Same as Phase 1 — DecodedInstr is still the 8-byte cache-resident struct; DisasmItem is allocated only in the iterator/sink layer.

Verification

  • cargo build --workspace clean (one previously-existing analysis warning was fixed during refactor).
  • cargo test -p xenia-cpu — all 168 tests + 10 disasm tests pass (2 new for iter_disasm).
  • cargo test -p xenia-analysis — all 9 audit tests pass.
  • xenia disasm <iso> -n 8 smoke test: same extended-mnemonic output as Phase 1.
  • xenia dis --db --json --quiet <iso> end-to-end smoke test: PENDING (running at write time).

LOC delta (Phase 2)

  • xenia-cpu/src/disasm.rs: +60 (DisasmItem + iter_disasm + 2 tests)
  • xenia-cpu/src/lib.rs: +1
  • xenia-analysis/src/disasm.rs: +50 (new file)
  • xenia-analysis/src/sinks/{mod,duckdb,json,text}.rs: +160 (new files)
  • xenia-analysis/src/db.rs: 38 (collapsed loop)
  • xenia-analysis/src/formatter.rs: 15 (annotate_branch deleted, inner loop replaced)
  • xenia-analysis/Cargo.toml: +1 (serde_json dep)
  • xenia-app/src/main.rs: +20 (--json flag + sink call)
  • Net: ~+240 LOC (in line with the plan's "+250 / 250 net 0" estimate, modulo the new JSON sink which had no prior counterpart).

Behavior changes visible to users

  1. New xenia dis --json <path> flag — emits one structured JSON object per instruction.
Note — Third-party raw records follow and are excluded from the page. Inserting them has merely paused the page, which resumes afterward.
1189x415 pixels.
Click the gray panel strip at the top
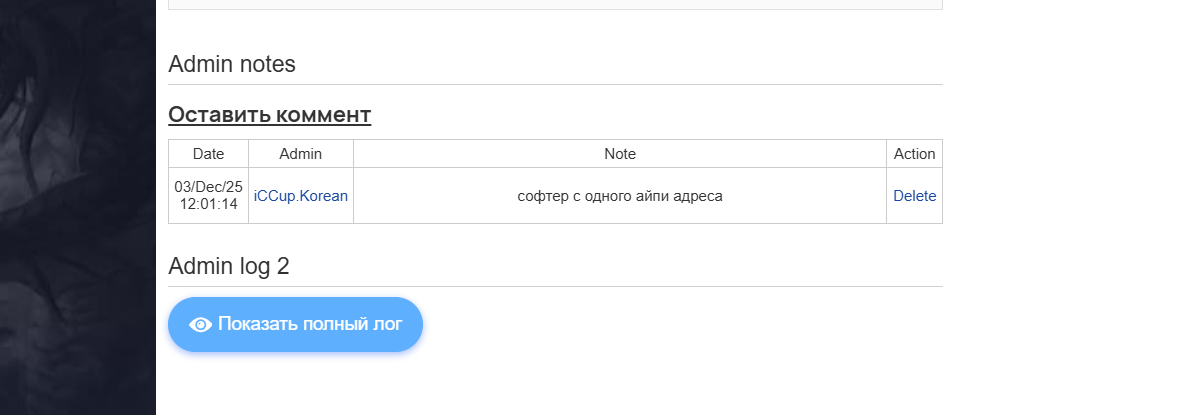555,4
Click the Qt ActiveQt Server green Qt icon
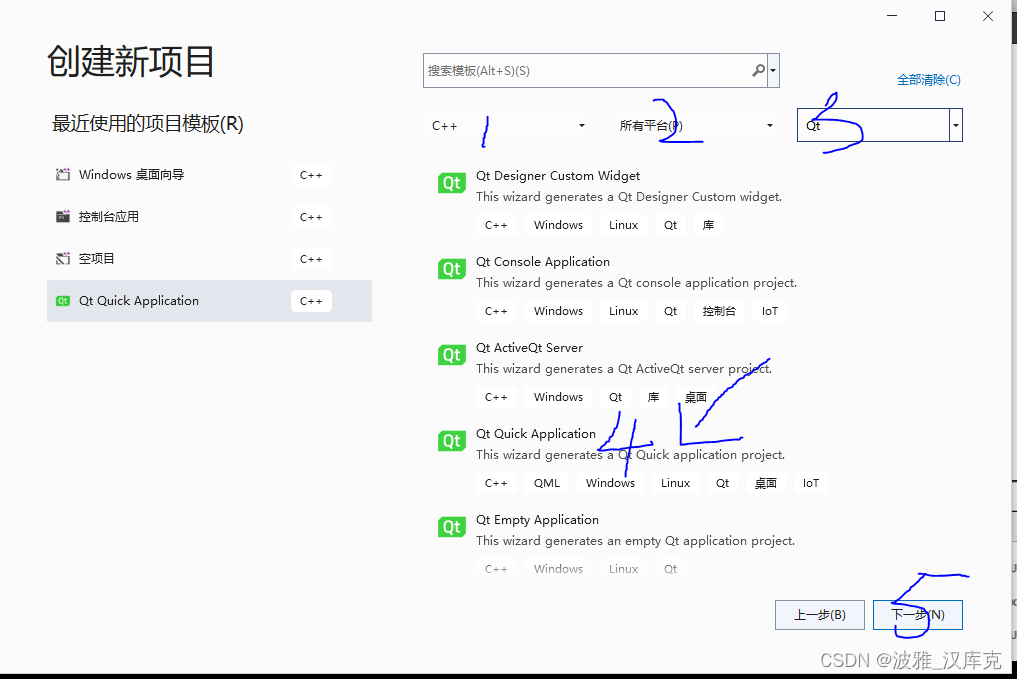This screenshot has height=679, width=1017. [451, 354]
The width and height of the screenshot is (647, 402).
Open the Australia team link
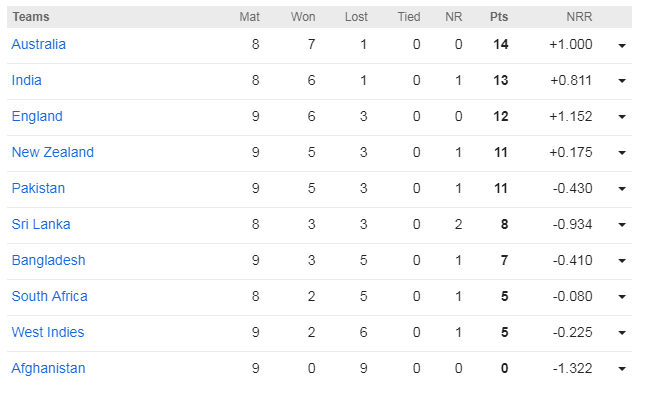[x=39, y=45]
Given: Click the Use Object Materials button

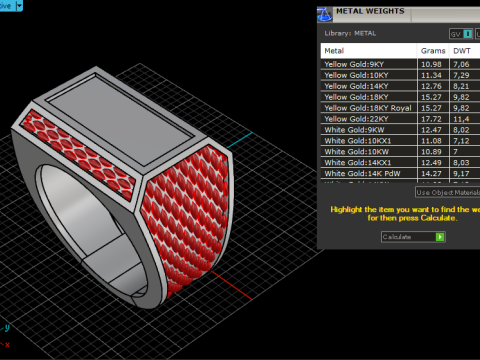Looking at the screenshot, I should pyautogui.click(x=448, y=192).
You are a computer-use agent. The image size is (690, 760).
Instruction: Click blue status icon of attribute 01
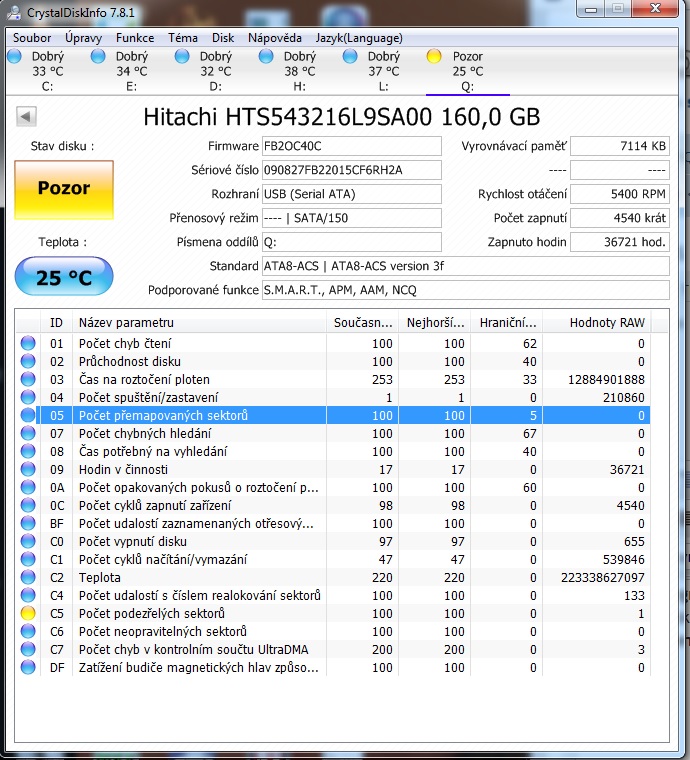[28, 343]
Schema: addr, raw, mnemonic, operands, disasm, ext_mnemonic?, ext_operands?, ext_disasm?, branch_target?, section, function?, label?.
  2. Branch-target annotation in the .asm text output is now driven by the structured branch_target field (was a regex find of "0x" in the disasm string). Functionally equivalent for direct branches; immune to false-positive matches in non-branch operands containing hex.
  3. Three sinks share one decode/format pass per instruction, but db+json+asm output runs decode 3 times (once per sink). Phase 7 / future work could fan out from a single iterator if needed.

What's next (Phases 3-4)

Per /home/fabi/.claude/plans/ok-execute-your-proposed-refactored-dolphin.md:

  • Phase 3: Split db.rs into ingest_instructions + write_analysis_results; add target_hex BIGINT column on instructions; add crates/xenia-analysis/src/sql_views.rs with v_branch_xrefs/v_call_graph/v_reachability_from_entry/v_function_first_instruction/v_imports_called; add --analyze=rust|sql|both flag (default rust). Rust passes (func.rs, xref.rs) stay default.
  • Phase 4: Replace println-only audits with assert-based JSON-fixture goldens. Expand coverage to base + extended + VMX128 (silent-bug area) + DB schema + ISO-gated end-to-end.